Um partido político sobrevive naturalmente de idéias e números. Um partido político que não possui um programa estruturado de idéias de mudança de paradigma da sociedade vigente, ou seja, que não tem projeto de poder não pode ser considerado um partido político. No mínimo deve ser considerado como uma organização não-governamental que tem apenas um estatuto dentro de uma gaveta. No máximo pode ser considerado até mesmo como um instrumento para servir para canalhices de poucos homens viciados em poder e dinheiro.

Um partido político que pensa apenas em idéias, mas não possui números é apenas uma agremiação de homens e mulheres que podem até terem boas idéias, mas elas em si não conseguem convencer ninguém. Então desse modo, também não pode ser considerado como verdadeiro partido, porque essas idéias podem muito bem apenas servirem para bibliotecas aonde ninguém ler, ou mesmo servirem para espaços de discussões vazias de quem tem estabilidade econômica, em mesa de bar.

Ao partido que quer ser instrumento de práticas políticas e de poder cabe necessariamente a formulação de estratégias e processos práticos de construção de números e estatísticas eleitorais. Todos aqueles que conhecem ou vivem no mundo político sabem muito bem que idéias políticas (e administrativas) são colocadas em prática somente quando se vence disputas eleitorais com maior número de votos.

Então quem está incumbido de consolidar a imagem prática de seu partido político deve ler realmente as cartilhas obrigatórias, construir idéias estruturadas em programa de partido, mas colocar na prática as idéias inconcebíveis de convencer as multidões de que as mesmas devem ser colocadas em prática nos parlamentos e nos executivos, em todos os níveis.

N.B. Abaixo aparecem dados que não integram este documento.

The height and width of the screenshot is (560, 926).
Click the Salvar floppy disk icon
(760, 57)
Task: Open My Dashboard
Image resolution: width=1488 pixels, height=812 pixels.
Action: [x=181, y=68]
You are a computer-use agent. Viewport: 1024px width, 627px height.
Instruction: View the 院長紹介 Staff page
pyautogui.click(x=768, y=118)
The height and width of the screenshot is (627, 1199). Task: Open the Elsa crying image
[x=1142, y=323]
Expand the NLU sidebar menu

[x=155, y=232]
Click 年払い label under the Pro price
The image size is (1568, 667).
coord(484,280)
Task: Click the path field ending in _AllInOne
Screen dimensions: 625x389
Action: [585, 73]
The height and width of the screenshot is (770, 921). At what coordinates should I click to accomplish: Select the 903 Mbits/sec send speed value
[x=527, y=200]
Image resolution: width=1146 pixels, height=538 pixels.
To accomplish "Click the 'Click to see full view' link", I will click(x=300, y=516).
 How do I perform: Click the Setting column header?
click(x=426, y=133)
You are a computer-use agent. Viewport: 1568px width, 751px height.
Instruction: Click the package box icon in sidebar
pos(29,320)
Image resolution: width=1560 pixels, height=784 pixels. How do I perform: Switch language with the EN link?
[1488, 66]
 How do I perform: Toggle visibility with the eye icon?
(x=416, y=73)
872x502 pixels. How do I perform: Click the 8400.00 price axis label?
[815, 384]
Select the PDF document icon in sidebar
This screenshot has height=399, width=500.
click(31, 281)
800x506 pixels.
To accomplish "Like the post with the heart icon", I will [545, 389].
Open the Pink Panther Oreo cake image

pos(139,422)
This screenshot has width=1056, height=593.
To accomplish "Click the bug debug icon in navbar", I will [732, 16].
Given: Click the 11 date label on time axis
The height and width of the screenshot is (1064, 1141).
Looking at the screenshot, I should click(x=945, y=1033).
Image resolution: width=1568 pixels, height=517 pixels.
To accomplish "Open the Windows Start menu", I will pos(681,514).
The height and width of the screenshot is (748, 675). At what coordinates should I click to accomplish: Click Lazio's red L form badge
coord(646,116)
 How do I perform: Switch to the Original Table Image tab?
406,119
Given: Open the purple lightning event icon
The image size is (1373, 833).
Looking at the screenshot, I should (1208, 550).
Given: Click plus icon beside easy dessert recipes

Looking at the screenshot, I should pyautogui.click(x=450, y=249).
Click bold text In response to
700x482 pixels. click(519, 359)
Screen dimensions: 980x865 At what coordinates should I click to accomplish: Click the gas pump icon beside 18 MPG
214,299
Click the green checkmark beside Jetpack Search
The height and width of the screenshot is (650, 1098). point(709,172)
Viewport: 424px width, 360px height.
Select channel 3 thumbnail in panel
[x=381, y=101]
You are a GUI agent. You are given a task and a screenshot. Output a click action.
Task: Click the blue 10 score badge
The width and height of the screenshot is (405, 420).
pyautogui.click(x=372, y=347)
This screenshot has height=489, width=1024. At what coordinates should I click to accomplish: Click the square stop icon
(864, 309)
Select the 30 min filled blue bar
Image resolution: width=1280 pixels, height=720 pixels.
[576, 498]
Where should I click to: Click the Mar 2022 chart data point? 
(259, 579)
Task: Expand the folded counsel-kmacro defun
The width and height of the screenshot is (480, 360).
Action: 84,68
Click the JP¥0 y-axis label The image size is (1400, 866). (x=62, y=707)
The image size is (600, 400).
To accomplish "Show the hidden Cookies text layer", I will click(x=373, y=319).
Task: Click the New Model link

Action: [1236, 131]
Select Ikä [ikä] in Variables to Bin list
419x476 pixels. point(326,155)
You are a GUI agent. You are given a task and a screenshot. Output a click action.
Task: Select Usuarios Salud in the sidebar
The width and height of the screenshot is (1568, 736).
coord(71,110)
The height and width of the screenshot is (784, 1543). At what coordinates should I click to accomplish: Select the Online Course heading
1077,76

Não adianta de nada a riqueza do discurso com tamanha pobreza de capital eleitoral! Reiteradas vezes vemos pessoas que em dezenas de anos dirigem máquinas partidárias, principalmente em nível municipal, que nunca chegam a lugar nenhum, inclusive não conseguem ao menos imprimir a marca de uma cadeira em câmara de vereadores.

Então para que servem esses homens e essas mulheres que muitas das vezes estão atrelados a interesses de indivíduos mais espertos, que nunca conseguem construir capital eleitoral e ainda atrapalham os verdadeiros líderes do povo?

Ser dirigente partidário apenas por status é imbecilidade! Que a carapuça caia, meu Primo!